• **Brief A**: Copy the passage of the interview transcript starting at "David Ralph [37:17]" and ending at "in your life?".
• **Brief B**: In the interview transcript, what amount was on the check Jim Carrey wrote himself?
• **Brief C**: Continue the interview transcript from the point where it stops.

Croix Sather [35:47]
I think it’s a little bit of a combination of each. And I think of that quite often actually. I think if there was a time that it was going to happen, I think that was kind of the perfect time for me, in the sense that I was 14 years old, and I didn’t know any better than to just go with it. And the lesson I learned with that is that, you know, you gotta go through stuff anyway. And you know, life’s going to happen to you, you know, stuff is going to happen to you, you get into accident, you’re in a financial devastation, you can have emotional relationship, devastation, people are going to die. You know, whatever is going to happen. I mean, that’s just part of life. And you can’t change that my brother died as I was training to run across America was just six months out. And you know, I can’t change that. And that’s happens, you know, this part of life. So if these things are part of life than how you react to them, is the only thing that is going to make the difference. So you lose your job, how you react to that’s going to make the difference between you stay unemployed, or you find a job right away or starting a new business, right? It will mean whatever the case might be, you know, that’s going to be a difference. How many times have you heard of somebody going been out of work? And they’ve been out of work for months or years, potentially. And they go to a job interview? And like, yeah, I’m looking for a job really good. The chances that that person is going to be hired. But, but that’s the whole thing is, what’s the phrase, I’m not sure exactly how it goes. I’m paraphrasing and probably butchering it, but it’s going from one failure to the other without the loss of enthusiasm. That success?
David Ralph [37:17]
Yeah, well, I think it is. And I think what you were demonstrating was certainly the life that I led for many, many years, I was surrounded by people who were playing the victim. They weren’t happy in their lot, but they liked talking about the fact that they weren’t happy in their lot. And it was almost that it gave them some kind of identity that life was crap by putting themselves in that position. So they could talk about it all the time. Did you find that? When are you now just totally surrounded by people that look up to you. They’re inspired by you by Pat, you on the back? Do you have many victims in your life?
Croix Sather [37:54]
There’s a certain amount of it that that will always be in my life. Sometimes the clients sometimes they’re there, they’re family or four people that are still in my circles. So there’s a certain amount of that, but the way I look at it is kind of like the from the movie. The Incredibles, the I think it was the mom, the daughter who had that force field that she put around her. And you know, it’s kind of like that I put a force field around me. And so like, I got that scathing email yesterday, it doesn’t really affect me much. Because I know how I’m living my life. And I’m living to my standards, and not anybody else. I don’t expect anybody to understand me, and they can disagree with me and they can not like me, you know, that’s fine. I don’t that doesn’t matter, because this is my life. And I don’t have to answer to them. The only person I have to answer to is me and my Creator. Those are the only two people that I have to answer to and I got to make decisions that’s best for me. So if you could imagine Mahatma Gandhi, what if he started taking the advice of everyone else and started doing what society expected of him? Or Martin Luther King did what society expected of him? Or you know any of these other people to Steve Jobs did what other people expected of him drew Carrey a Jim Carrey he just listened to? You know, what if he listened to all of those people who told him that being a comedian having his his kind of wise ass life the way he was, he would never amount to anything. And the interesting thing about Jim Carrey is, if you listen to the rest of that talk, is he talks about how he wrote his cell himself a check. Yeah, $10 million, carried it with him in his wallet. And I forget how many years later, but a number of years later, he end up getting a his first major movie role. And it was for exactly $10 million. Belief in self, that’s what you have to have. Regardless, whether you’re in Las Cruces, you’re struggling as an actor or a model, or your trust starting your first business, your whatever it is, you have to believe in yourself. Regardless of how many crabs are pulling on your leg, you gotta just shake those babies off.

• **Given data**:

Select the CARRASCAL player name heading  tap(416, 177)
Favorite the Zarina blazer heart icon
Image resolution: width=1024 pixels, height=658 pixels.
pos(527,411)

• **Reply A**:
David Ralph [37:17]
Yeah, well, I think it is. And I think what you were demonstrating was certainly the life that I led for many, many years, I was surrounded by people who were playing the victim. They weren’t happy in their lot, but they liked talking about the fact that they weren’t happy in their lot. And it was almost that it gave them some kind of identity that life was crap by putting themselves in that position. So they could talk about it all the time. Did you find that? When are you now just totally surrounded by people that look up to you. They’re inspired by you by Pat, you on the back? Do you have many victims in your life?

• **Reply B**: $10 million.

• **Reply C**:
David Ralph [39:47]
I think that really visualization, the end goal is so important. I’m surrounded, well, recording now I’m surrounded by images, I’ve created that at certain parts on the journey of this show. And I look at them now I should take them down, because I’ve now passed them. And I’ve had moments when I’ve looked up at them. And for Oh, my God, that’s actually real. I’m now looking at what I’ve created. And I should take those down and move on. But I kind of like them as my dots to where I want to go is that we’re running and with everything is a good thing to do to, to really visualize on the end product of running into New York with the flag was all that part of the vision.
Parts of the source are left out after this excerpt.